WHAT IS BEING ASKED:
Pull out each line of the material below that contains the word "dashed", and copy those lines unchanged.

DATASET:
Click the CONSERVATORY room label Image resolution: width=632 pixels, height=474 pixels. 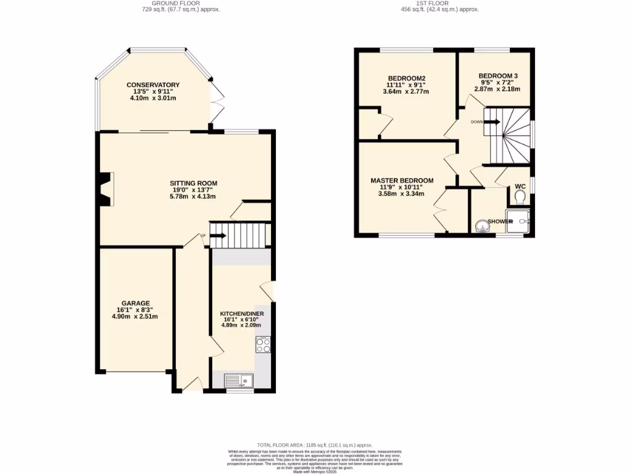click(153, 85)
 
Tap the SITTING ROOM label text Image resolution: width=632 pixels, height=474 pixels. click(194, 183)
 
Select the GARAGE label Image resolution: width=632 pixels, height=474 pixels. click(135, 303)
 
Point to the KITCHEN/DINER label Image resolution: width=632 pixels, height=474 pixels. click(242, 314)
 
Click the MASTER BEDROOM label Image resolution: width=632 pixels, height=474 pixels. click(402, 181)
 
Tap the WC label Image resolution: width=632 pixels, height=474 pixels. click(520, 186)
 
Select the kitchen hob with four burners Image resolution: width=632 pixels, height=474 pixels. click(263, 345)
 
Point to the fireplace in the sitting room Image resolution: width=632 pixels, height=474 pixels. click(106, 189)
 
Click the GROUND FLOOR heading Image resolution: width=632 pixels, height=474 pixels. click(178, 3)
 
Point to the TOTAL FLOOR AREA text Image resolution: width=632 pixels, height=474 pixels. click(315, 444)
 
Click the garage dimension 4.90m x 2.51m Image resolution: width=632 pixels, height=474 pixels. click(135, 317)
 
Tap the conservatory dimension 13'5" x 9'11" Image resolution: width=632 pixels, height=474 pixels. click(153, 91)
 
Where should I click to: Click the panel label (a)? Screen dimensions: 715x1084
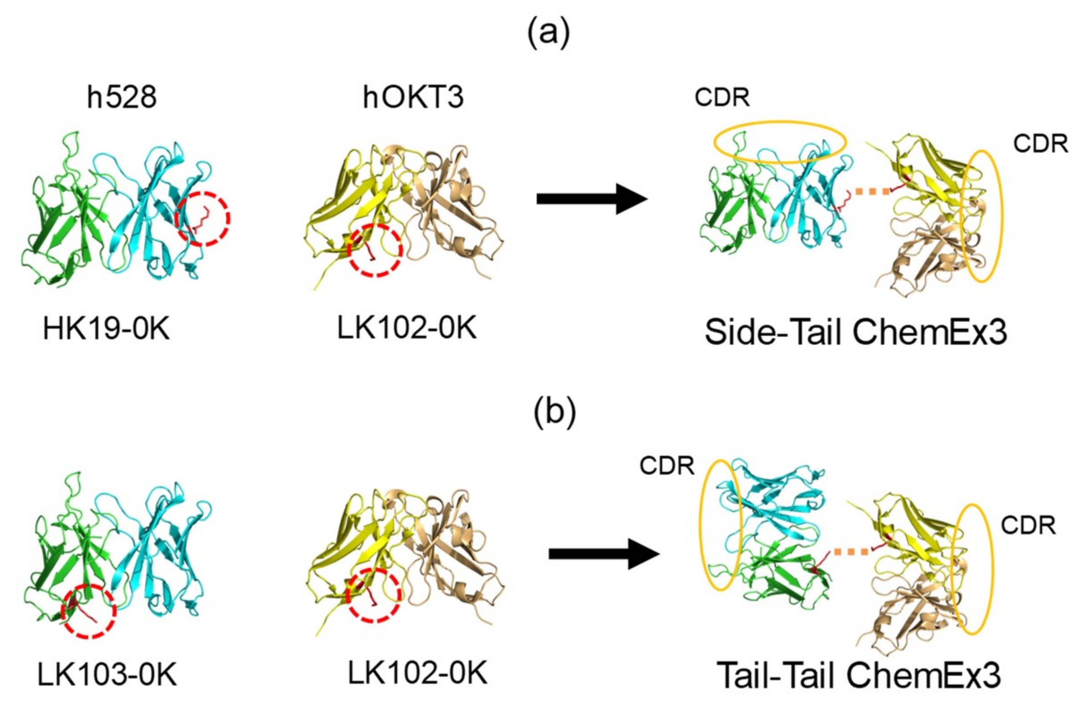click(548, 35)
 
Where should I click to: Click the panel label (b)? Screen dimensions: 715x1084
click(554, 414)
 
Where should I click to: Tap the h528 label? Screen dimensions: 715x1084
click(122, 97)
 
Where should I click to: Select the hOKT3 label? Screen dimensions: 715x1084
click(413, 97)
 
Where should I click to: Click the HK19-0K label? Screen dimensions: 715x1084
click(106, 329)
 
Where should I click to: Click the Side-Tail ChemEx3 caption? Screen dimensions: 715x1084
click(856, 333)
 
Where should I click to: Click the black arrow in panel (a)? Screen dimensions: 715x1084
click(592, 199)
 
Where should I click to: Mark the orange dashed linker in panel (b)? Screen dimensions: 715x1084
click(851, 552)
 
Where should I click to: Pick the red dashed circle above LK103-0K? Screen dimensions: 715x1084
click(89, 611)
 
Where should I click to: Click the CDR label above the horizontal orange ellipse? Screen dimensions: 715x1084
click(722, 97)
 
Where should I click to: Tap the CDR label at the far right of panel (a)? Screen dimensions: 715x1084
click(1041, 144)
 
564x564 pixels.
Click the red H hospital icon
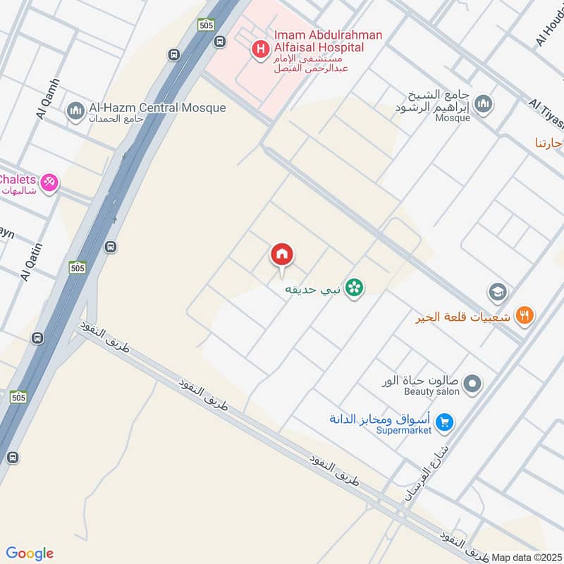click(261, 49)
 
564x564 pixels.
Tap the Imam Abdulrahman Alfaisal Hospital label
click(329, 42)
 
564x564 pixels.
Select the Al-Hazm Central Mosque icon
click(75, 111)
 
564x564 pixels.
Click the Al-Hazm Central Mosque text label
click(157, 108)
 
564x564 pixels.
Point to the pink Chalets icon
click(49, 183)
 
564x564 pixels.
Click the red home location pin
click(282, 255)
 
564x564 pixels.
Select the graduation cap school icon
click(498, 291)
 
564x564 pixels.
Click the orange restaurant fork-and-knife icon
click(524, 315)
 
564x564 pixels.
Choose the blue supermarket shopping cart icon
click(444, 422)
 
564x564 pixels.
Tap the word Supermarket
click(403, 431)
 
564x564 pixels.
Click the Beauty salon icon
click(473, 384)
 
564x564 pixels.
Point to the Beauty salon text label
click(431, 391)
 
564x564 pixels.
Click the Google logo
click(30, 553)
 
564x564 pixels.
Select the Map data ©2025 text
click(526, 558)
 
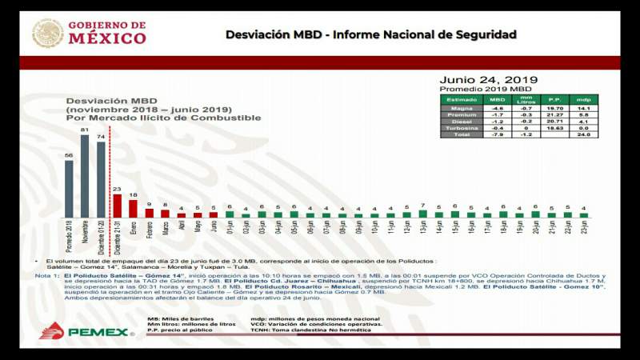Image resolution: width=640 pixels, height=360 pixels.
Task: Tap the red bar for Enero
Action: point(133,208)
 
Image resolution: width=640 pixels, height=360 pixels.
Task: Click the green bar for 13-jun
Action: point(422,214)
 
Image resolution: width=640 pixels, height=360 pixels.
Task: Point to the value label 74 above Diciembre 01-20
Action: point(101,136)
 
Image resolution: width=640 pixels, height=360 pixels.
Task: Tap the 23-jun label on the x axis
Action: point(584,231)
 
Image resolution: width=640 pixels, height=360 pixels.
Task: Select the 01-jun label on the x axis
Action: point(230,231)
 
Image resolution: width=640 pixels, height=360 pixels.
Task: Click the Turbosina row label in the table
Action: point(462,127)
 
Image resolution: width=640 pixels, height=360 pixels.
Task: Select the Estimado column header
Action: point(462,99)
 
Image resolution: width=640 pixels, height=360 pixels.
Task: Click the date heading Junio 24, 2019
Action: point(488,79)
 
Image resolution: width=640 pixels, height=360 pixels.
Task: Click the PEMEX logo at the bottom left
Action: point(83,331)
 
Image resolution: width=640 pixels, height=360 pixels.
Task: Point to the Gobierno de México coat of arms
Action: point(48,33)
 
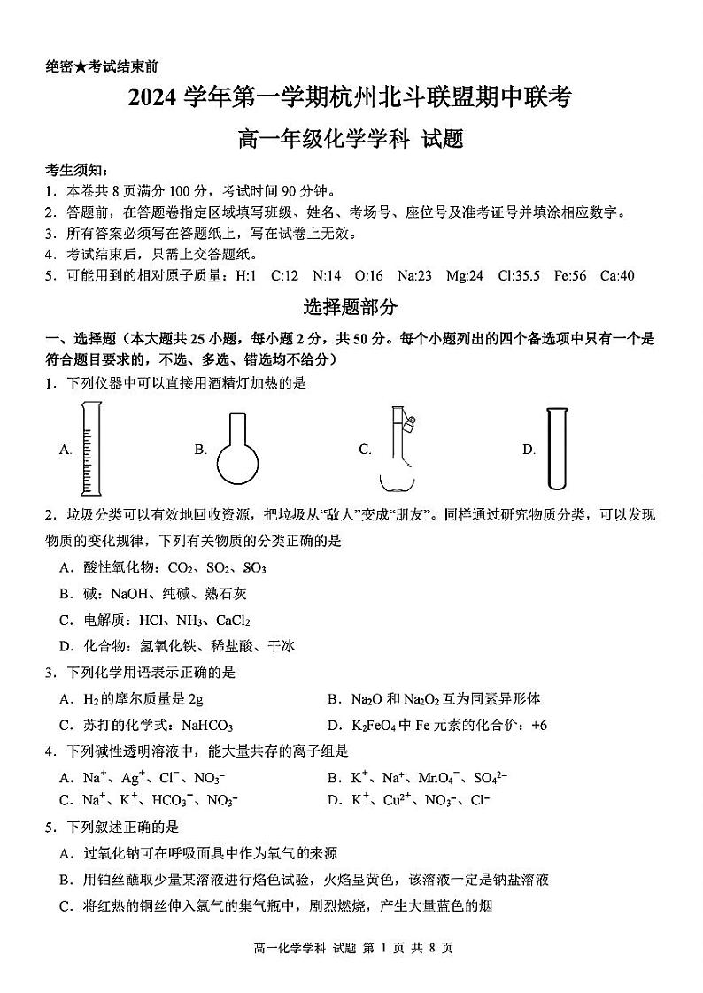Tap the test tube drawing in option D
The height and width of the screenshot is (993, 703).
(x=556, y=448)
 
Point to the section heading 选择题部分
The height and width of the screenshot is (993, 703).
(x=351, y=307)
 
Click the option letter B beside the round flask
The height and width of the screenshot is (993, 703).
(x=200, y=450)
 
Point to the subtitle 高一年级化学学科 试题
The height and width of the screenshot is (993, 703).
(x=351, y=139)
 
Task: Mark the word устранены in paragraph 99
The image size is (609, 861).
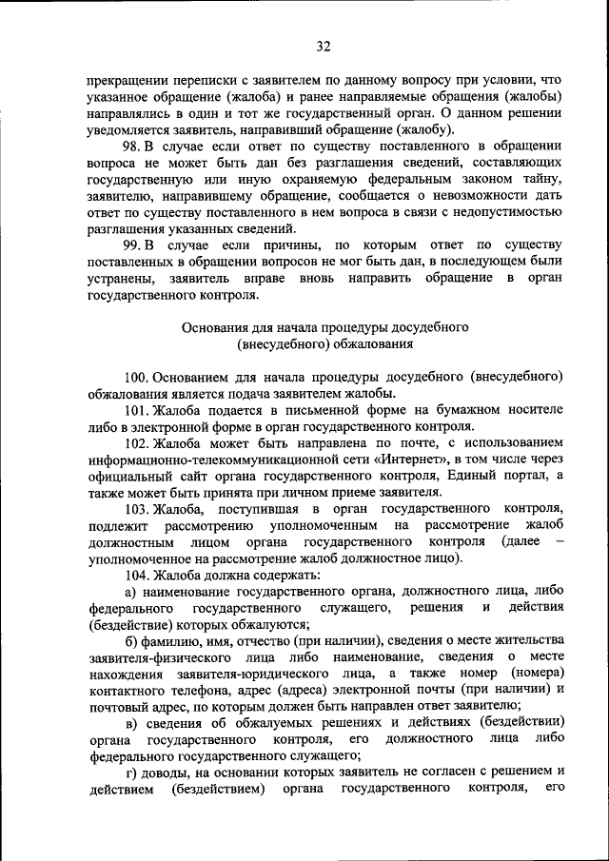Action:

EXERCISE OUTPUT:
Where should I click to: Mark the orange dashed linker in panel (b)? Screen dimensions: 715x1084
Where should I click to: Pick the red dashed circle above LK103-0K? Screen dimensions: 715x1084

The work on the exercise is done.